_Text for analysis_.
§

Cytomegaloviruses are a group of herpesviruses that infect a wide range of mammals, including humans and mice. These viruses depend heavily on the host cell’s machinery to replicate their DNA and produce new viral particles. The cell cycle—the process by which cells grow and divide—is tightly regulated by cellular complexes such as the anaphase-promoting complex/cyclosome (APC/C). Viruses often manipulate the cell cycle to create conditions that favor viral DNA replication while blocking the host’s own DNA synthesis. Understanding these viral strategies is crucial for grasping how infections progress and for identifying potential therapeutic targets.
Using advanced sequencing techniques like ribosome profiling and transcription start site mapping, researchers identified hundreds of previously unknown viral genes expressed during active MCMV infection. One standout was m54.5, a gene completely embedded within the viral DNA polymerase gene (M54). To study its function, scientists generated a mutant virus lacking m54.5p, created antibodies specific to the m54.5p protein, and performed protein interaction studies using co-immunoprecipitation paired with mass spectrometry. They also examined how m54.5p expression affected cell cycle progression in cultured mouse cells and assessed viral replication in vitro and in infected mice.

§

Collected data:
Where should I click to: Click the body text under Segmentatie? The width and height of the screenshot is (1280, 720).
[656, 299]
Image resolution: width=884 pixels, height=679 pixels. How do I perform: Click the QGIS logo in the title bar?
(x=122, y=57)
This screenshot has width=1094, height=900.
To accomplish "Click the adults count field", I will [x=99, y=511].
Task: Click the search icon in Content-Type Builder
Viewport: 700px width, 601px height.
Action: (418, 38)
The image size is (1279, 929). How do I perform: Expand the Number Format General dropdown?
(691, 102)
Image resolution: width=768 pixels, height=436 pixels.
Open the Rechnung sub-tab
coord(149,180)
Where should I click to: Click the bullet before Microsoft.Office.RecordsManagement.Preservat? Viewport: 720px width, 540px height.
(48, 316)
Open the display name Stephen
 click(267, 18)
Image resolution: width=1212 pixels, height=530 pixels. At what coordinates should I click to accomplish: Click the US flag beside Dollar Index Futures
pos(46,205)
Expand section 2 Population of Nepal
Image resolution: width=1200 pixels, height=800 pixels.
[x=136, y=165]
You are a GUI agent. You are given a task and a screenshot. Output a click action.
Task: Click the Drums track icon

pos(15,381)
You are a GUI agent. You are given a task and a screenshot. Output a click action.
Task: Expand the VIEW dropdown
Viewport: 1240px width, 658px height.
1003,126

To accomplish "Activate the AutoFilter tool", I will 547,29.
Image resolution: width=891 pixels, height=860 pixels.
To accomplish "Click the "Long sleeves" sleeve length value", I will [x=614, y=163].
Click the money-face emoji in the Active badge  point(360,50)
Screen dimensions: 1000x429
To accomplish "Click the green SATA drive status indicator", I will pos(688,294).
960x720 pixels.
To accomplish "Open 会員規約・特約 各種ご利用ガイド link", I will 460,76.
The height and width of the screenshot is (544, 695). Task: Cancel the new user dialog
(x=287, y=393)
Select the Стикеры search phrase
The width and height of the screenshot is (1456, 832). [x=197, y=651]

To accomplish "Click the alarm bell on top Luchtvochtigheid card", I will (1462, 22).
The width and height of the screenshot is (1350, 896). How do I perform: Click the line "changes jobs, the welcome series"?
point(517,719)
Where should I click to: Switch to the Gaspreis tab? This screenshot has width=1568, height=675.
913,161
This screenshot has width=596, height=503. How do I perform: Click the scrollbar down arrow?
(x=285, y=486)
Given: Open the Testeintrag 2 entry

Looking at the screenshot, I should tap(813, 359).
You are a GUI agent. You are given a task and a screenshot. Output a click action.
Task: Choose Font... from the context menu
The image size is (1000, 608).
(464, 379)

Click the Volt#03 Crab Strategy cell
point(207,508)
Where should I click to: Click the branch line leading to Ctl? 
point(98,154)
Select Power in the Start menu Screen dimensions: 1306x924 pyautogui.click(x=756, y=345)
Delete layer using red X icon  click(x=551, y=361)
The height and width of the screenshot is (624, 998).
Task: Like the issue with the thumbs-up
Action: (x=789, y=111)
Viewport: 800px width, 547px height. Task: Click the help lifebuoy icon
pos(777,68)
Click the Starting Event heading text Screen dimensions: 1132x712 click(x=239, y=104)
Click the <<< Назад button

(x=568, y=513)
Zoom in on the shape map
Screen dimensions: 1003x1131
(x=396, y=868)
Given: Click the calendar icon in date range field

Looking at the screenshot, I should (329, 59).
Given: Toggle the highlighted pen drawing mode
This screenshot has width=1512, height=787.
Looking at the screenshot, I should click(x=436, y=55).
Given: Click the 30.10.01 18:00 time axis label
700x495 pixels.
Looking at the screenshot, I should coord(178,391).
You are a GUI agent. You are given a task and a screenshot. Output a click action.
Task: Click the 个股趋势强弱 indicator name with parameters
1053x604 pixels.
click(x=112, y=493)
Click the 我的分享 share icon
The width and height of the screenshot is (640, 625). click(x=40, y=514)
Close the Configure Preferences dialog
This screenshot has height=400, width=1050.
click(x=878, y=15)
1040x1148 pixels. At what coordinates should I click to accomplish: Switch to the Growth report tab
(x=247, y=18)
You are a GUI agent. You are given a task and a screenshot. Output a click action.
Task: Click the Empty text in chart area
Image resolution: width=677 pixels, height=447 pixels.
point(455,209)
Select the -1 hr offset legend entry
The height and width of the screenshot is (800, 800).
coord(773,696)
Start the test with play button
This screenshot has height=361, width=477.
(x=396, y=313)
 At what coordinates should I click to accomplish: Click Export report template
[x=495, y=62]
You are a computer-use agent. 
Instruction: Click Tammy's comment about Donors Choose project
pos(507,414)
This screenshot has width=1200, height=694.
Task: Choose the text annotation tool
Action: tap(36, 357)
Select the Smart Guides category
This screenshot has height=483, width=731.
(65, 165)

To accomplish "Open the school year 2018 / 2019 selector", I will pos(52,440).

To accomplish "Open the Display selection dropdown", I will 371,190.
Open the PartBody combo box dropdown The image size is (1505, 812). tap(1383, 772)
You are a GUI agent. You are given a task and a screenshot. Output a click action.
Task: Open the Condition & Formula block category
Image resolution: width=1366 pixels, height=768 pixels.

§

_Work to complete_. Reproduce word for word the stretch of the cytomegalovirus passage from "Cytomegaloviruses are a" through "potential therapeutic targets.". Rely on the cytomegalovirus passage alone.

_Answer to the problem_.
Cytomegaloviruses are a group of herpesviruses that infect a wide range of mammals, including humans and mice. These viruses depend heavily on the host cell’s machinery to replicate their DNA and produce new viral particles. The cell cycle—the process by which cells grow and divide—is tightly regulated by cellular complexes such as the anaphase-promoting complex/cyclosome (APC/C). Viruses often manipulate the cell cycle to create conditions that favor viral DNA replication while blocking the host’s own DNA synthesis. Understanding these viral strategies is crucial for grasping how infections progress and for identifying potential therapeutic targets.